Tracking hand movement is far more difficult than basic skeletal tracking but that’s exactly what researchers at Microsoft are accomplishing. The system is called Handpose and could revolutionize communication, emergency safety, video games, and more. Microsoft has a blog post by Allison Linn explaining its development and potential uses.
I admit a personal interest in this topic. Some of my best friends are part of the signing community and the idea that a device could translate American Sign Language in real time would change people’s worlds. Handpose is not there yet but the technology could be there some day.
Another use for Handpose is controlling a robotic hand remotely. In a video in their blog post researcher Jonathan Taylor explains how it could be used in dangerous situations where it would be unsafe for rescuers to go.
Handpose allows more realistic use for hand tracking. Linn’s blog post explains that “Handpose uses a camera to track a person’s hand movements. The system is different from previous hand-tracking technology in that it has been designed to accommodate much more flexible setups. That lets the user do things like get up and move around a room while the camera follows everything from zig-zag motions to thumbs-up signs, in real time.”
One more use discussed in Taylor’s video is browsing through pages in a way similar to what’s seen in ‘Minority Report.’ The Kinect brought in some hand gestures and swipe controls but Handpose allows things as specific as finger point.
This technology extends beyond real world application. Having virtually controlled hands would add a new dimension to video games and virtual reality.
Creating such a system is extremely complicated even compared to the Kinect’s body tracking. In comparing the two Taylor explained that “Tracking the hand, and articulation of the hand, is a much harder problem.”

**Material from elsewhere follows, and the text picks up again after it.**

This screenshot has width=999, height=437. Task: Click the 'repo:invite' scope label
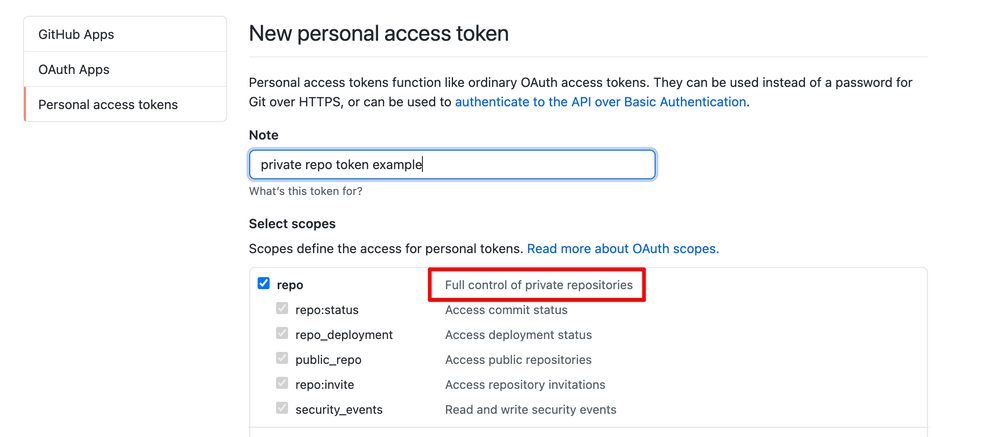click(x=325, y=385)
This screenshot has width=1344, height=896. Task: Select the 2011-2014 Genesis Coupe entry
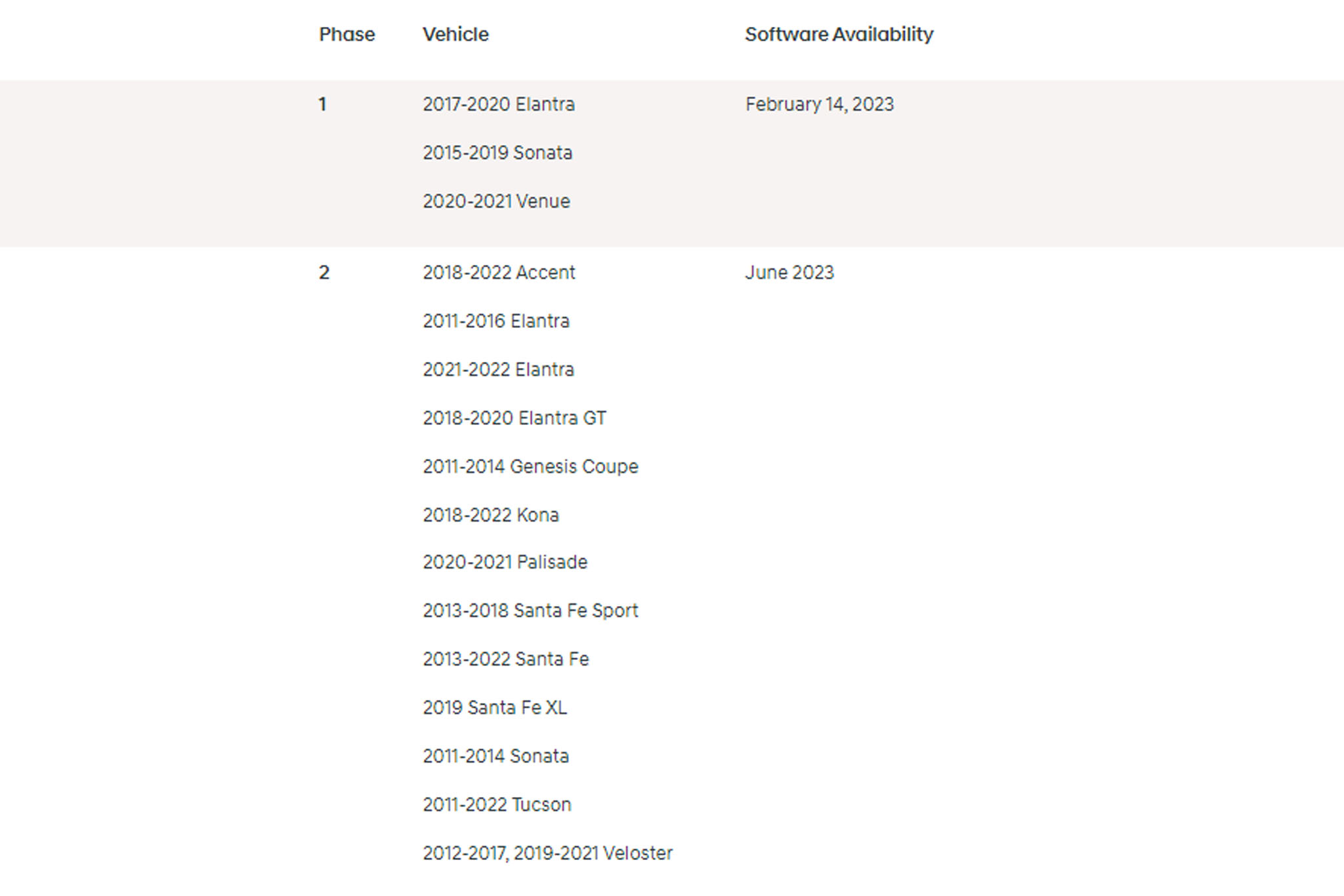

Hands are a complicated thing. With my experience studying American Sign Language I can say from firsthand experience that hands can move quickly, subtly, and gestures and movements are easy to confuse. Handpose has to fight this because as Linn explains “we can move them in subtle and complex ways, which can result in fingers that are hidden from the camera. Even fingers that can be seen are difficult to differentiate from each other.”
Researchers develop Handpose using a combination of 3-D hand modelling and machine learning to understand hand movements.